> [What you need to do]
For the word "text", search the records and show each line in which it occurs.
%%
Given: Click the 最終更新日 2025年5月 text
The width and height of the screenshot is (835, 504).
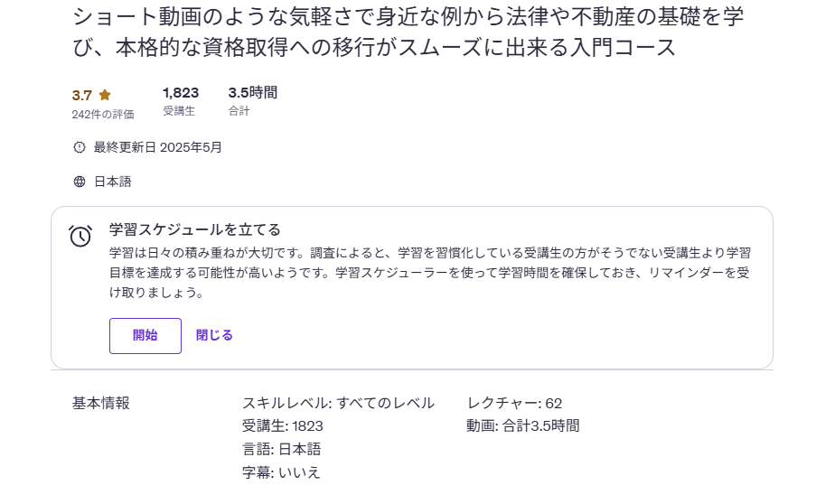Looking at the screenshot, I should coord(158,147).
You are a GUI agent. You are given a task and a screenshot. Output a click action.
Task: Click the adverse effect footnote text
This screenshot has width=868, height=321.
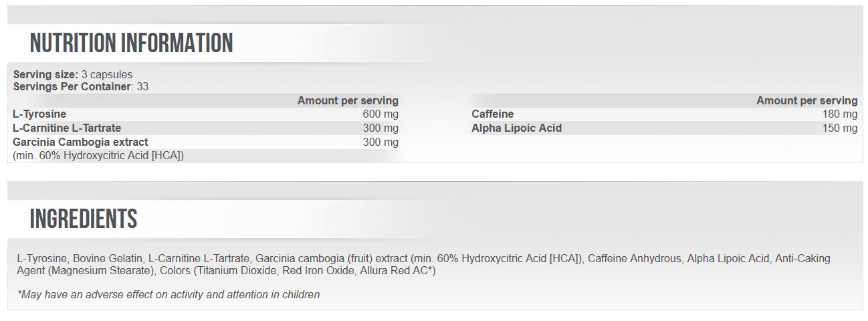pos(169,294)

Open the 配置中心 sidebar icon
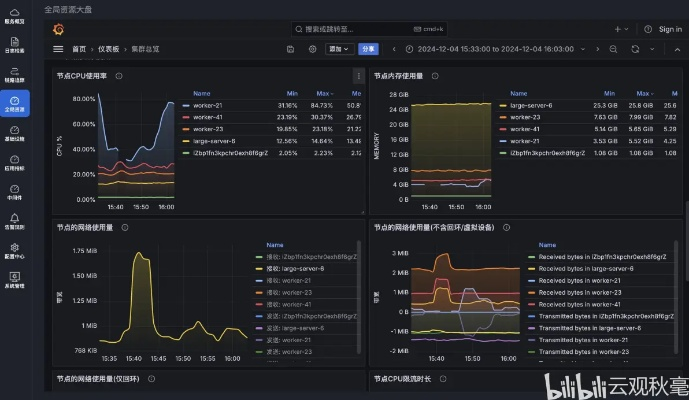pos(15,252)
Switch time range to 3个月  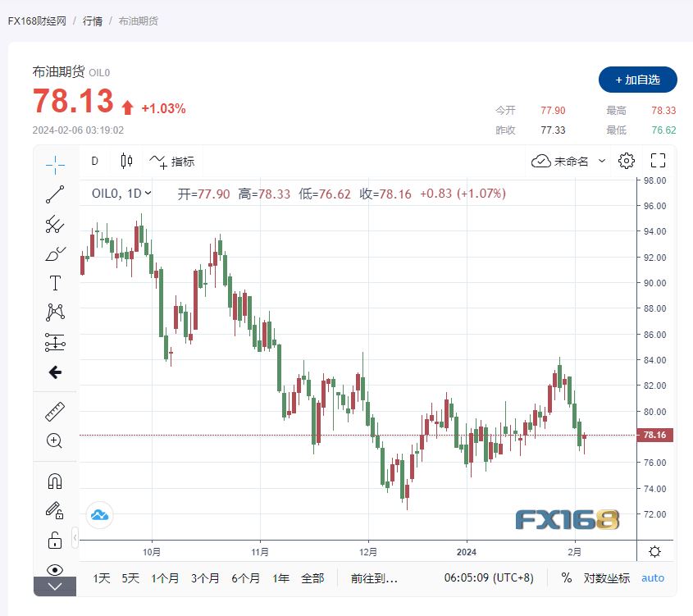tap(205, 578)
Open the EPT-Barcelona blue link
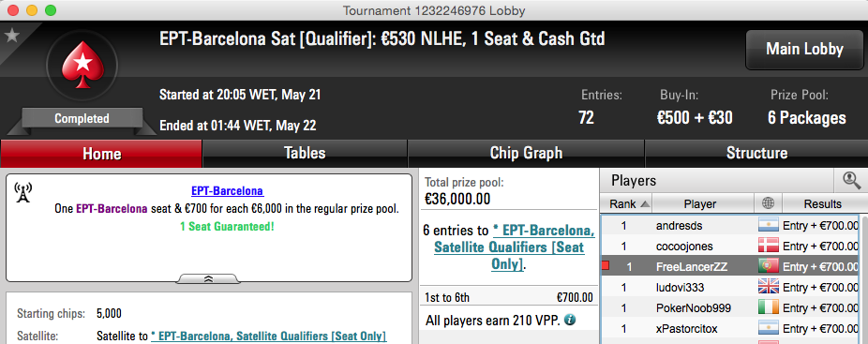868x344 pixels. tap(228, 191)
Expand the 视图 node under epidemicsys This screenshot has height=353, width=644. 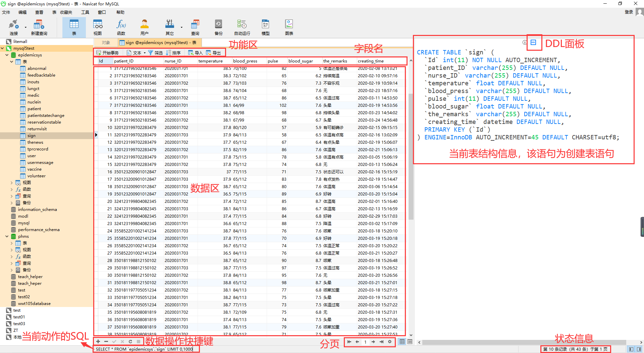tap(12, 183)
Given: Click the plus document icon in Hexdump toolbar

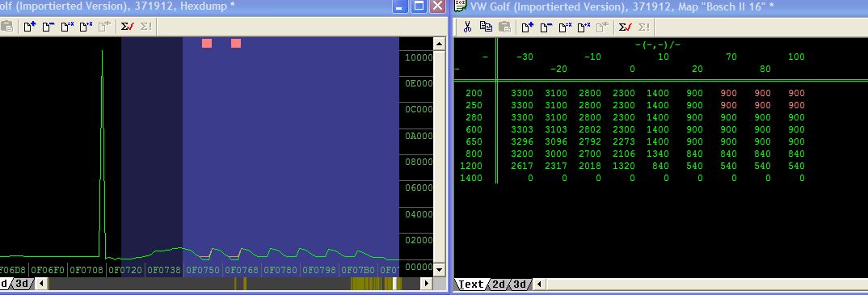Looking at the screenshot, I should click(x=29, y=27).
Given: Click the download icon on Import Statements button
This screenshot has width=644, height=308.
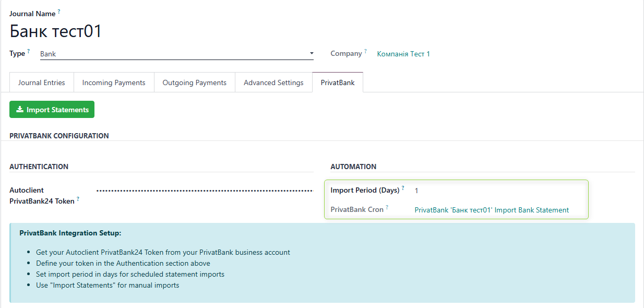Looking at the screenshot, I should click(19, 109).
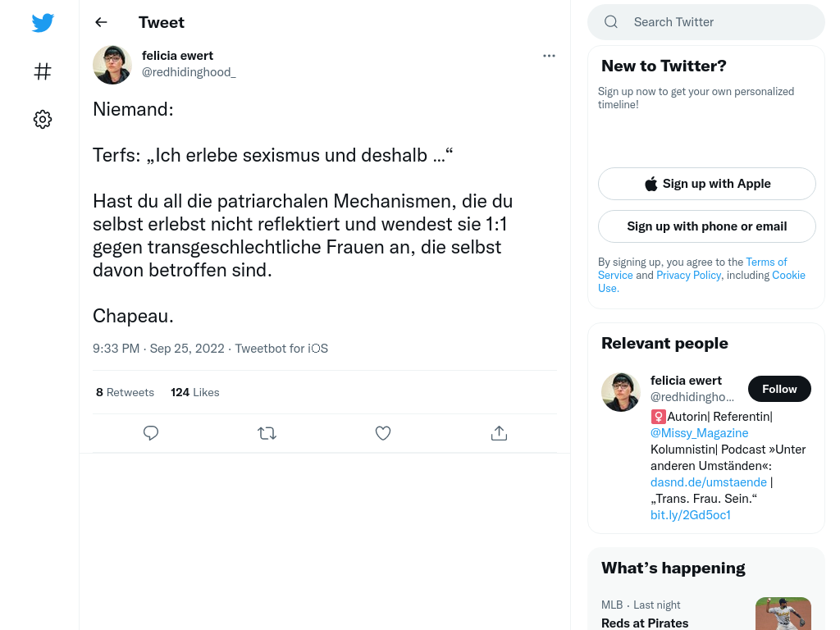
Task: Choose Sign up with Apple
Action: point(706,184)
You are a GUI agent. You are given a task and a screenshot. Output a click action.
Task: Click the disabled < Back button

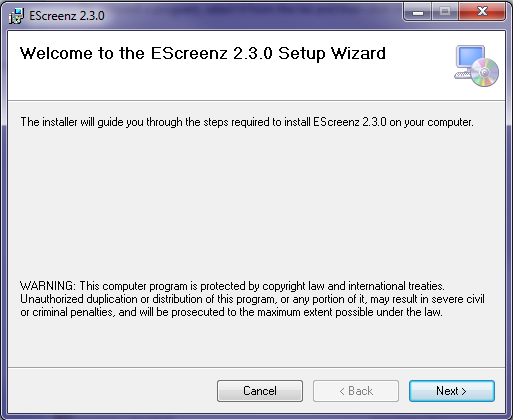point(356,391)
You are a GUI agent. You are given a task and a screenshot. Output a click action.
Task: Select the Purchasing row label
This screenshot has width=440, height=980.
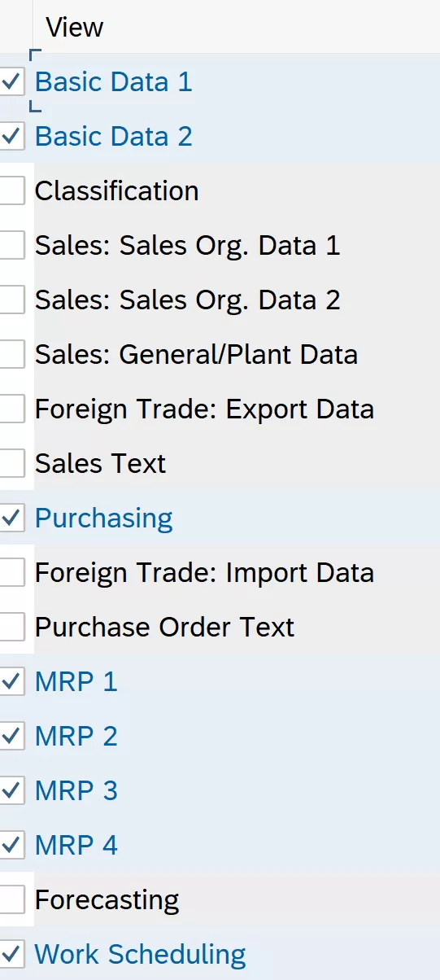click(104, 518)
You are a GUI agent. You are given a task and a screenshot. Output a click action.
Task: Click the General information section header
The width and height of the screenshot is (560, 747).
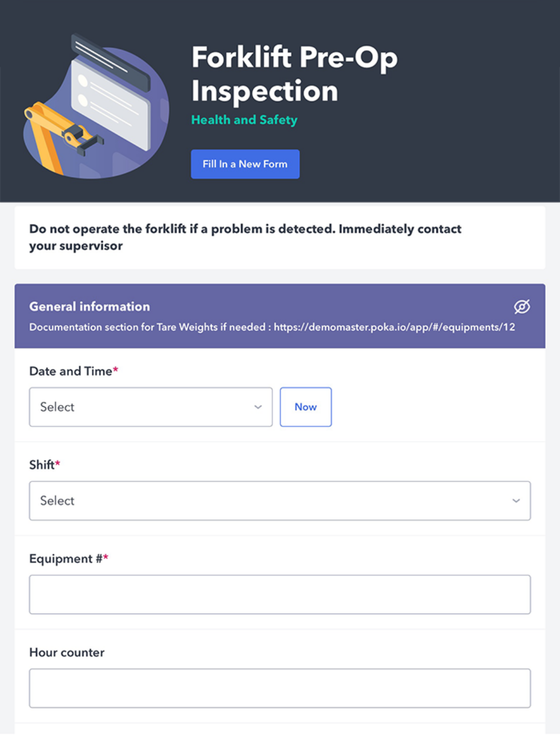pyautogui.click(x=89, y=306)
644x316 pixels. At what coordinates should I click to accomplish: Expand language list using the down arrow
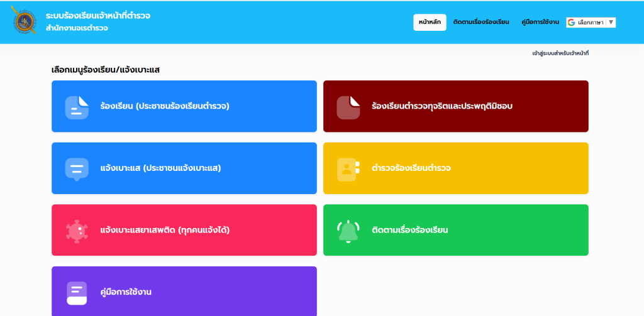click(611, 22)
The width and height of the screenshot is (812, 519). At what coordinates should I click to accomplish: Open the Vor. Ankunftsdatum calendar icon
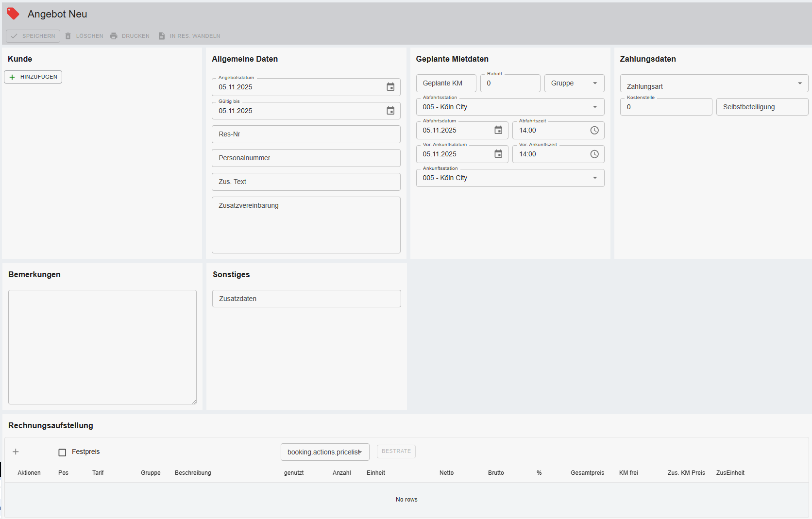coord(498,154)
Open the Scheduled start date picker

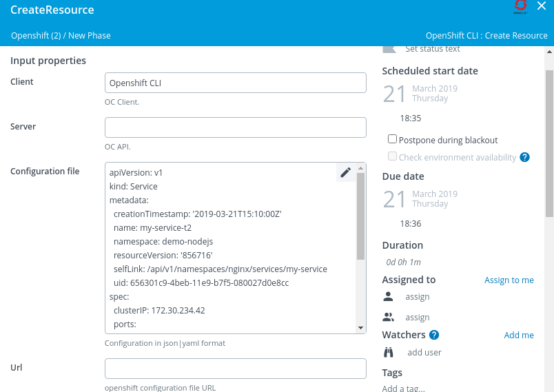click(420, 94)
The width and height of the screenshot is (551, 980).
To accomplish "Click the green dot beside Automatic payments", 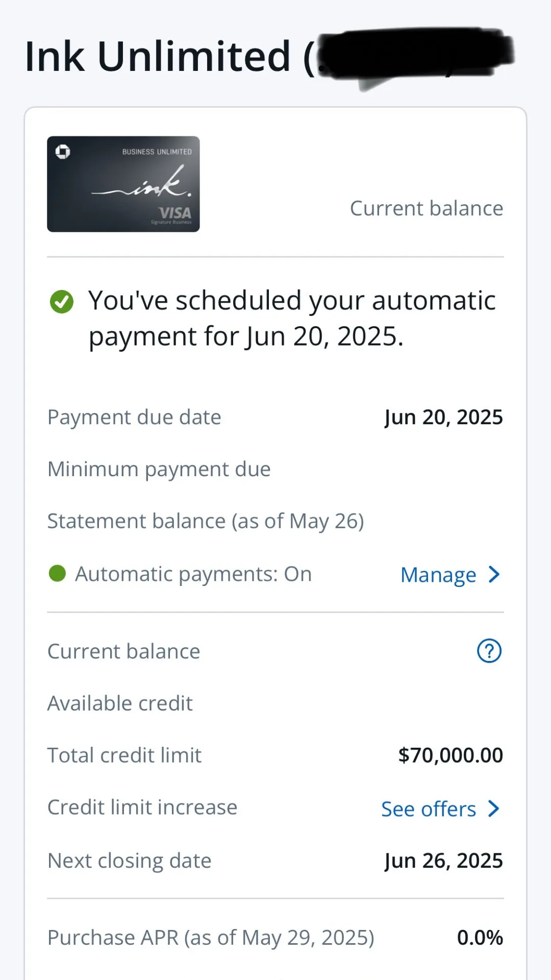I will (57, 573).
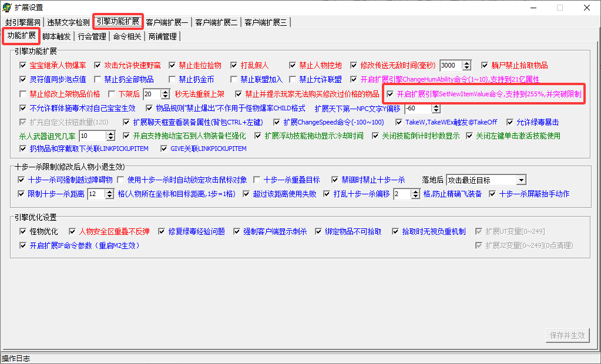The height and width of the screenshot is (364, 601).
Task: Increase 修改传送无敌时间 value with up arrow
Action: point(466,63)
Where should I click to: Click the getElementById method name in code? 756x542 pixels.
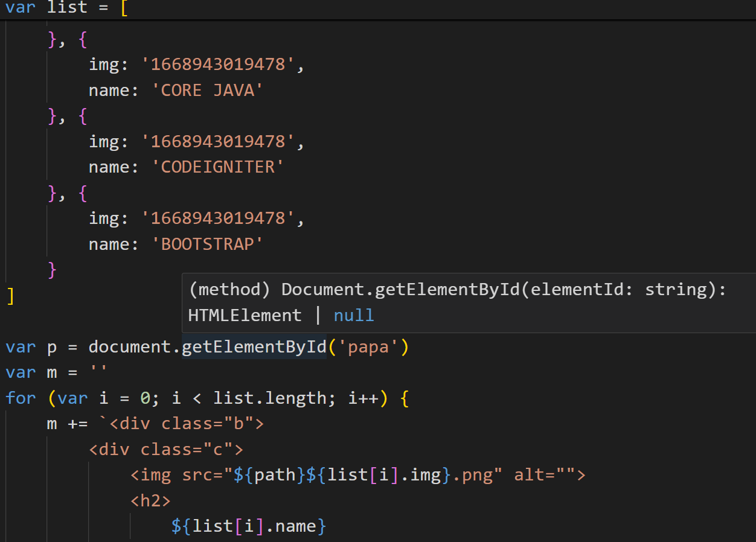pyautogui.click(x=254, y=347)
%%
> [Expected answer]
Given: Click the 最終更新日 2025年5月 text
Task: Click the adverse effect footnote text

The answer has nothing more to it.